> _The task_:
All of the data below is to be written out again exactly.

> _Extracted entries_:
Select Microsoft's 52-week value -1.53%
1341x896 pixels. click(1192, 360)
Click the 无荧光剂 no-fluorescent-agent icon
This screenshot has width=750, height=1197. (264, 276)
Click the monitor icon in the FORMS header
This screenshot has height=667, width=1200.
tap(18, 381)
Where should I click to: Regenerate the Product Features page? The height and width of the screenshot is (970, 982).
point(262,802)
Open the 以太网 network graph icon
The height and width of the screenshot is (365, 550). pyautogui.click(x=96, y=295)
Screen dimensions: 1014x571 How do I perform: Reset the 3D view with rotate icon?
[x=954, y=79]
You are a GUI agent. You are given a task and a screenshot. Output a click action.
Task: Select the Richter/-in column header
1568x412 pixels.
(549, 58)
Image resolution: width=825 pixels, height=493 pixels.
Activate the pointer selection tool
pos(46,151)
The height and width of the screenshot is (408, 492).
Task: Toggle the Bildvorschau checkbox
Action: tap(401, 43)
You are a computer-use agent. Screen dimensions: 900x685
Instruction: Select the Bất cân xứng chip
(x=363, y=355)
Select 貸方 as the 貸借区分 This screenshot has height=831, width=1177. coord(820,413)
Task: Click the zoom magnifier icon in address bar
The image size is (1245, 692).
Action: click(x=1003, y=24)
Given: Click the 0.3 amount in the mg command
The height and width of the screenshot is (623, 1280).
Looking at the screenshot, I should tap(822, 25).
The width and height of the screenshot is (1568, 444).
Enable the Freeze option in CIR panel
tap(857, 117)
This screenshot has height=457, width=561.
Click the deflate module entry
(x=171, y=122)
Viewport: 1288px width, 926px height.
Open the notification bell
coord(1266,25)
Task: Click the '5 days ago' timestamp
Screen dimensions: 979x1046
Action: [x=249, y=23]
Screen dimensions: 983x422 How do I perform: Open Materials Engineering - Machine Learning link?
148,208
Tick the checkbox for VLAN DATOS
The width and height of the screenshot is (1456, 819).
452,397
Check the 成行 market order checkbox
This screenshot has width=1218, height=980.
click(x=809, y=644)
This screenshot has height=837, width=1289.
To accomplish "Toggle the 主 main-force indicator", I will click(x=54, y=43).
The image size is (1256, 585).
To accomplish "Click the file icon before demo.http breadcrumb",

> _Response box_:
Select Microsoft's 52-week value -1.53%
1341x896 pixels. click(1192, 360)
Click the 无荧光剂 no-fluorescent-agent icon
This screenshot has width=750, height=1197. (264, 276)
Click the monitor icon in the FORMS header
This screenshot has height=667, width=1200.
tap(18, 381)
Where should I click to: Regenerate the Product Features page? The height and width of the screenshot is (970, 982).
point(262,802)
Open the 以太网 network graph icon
The height and width of the screenshot is (365, 550). pyautogui.click(x=96, y=295)
Screen dimensions: 1014x571 How do I perform: Reset the 3D view with rotate icon?
[x=954, y=79]
You are a GUI agent. You are given a task and a screenshot. Output a click action.
Task: Select the Richter/-in column header
1568x412 pixels.
(549, 58)
Image resolution: width=825 pixels, height=493 pixels.
Activate the pointer selection tool
pos(46,151)
The height and width of the screenshot is (408, 492).
Task: Toggle the Bildvorschau checkbox
Action: tap(401, 43)
You are a computer-use agent. Screen dimensions: 900x685
Instruction: Select the Bất cân xứng chip
(x=363, y=355)
Select 貸方 as the 貸借区分 This screenshot has height=831, width=1177. coord(820,413)
Task: Click the zoom magnifier icon in address bar
The image size is (1245, 692).
Action: click(x=1003, y=24)
Given: Click the 0.3 amount in the mg command
The height and width of the screenshot is (623, 1280).
Looking at the screenshot, I should tap(822, 25).
The width and height of the screenshot is (1568, 444).
Enable the Freeze option in CIR panel
tap(857, 117)
This screenshot has height=457, width=561.
Click the deflate module entry
(x=171, y=122)
Viewport: 1288px width, 926px height.
Open the notification bell
coord(1266,25)
Task: Click the '5 days ago' timestamp
Screen dimensions: 979x1046
Action: [x=249, y=23]
Screen dimensions: 983x422 How do I perform: Open Materials Engineering - Machine Learning link?
148,208
Tick the checkbox for VLAN DATOS
The width and height of the screenshot is (1456, 819).
452,397
Check the 成行 market order checkbox
This screenshot has width=1218, height=980.
click(x=809, y=644)
This screenshot has height=837, width=1289.
To accomplish "Toggle the 主 main-force indicator", I will click(x=54, y=43).
The image size is (1256, 585).
To accomplish "Click the file icon before demo.http breadcrumb",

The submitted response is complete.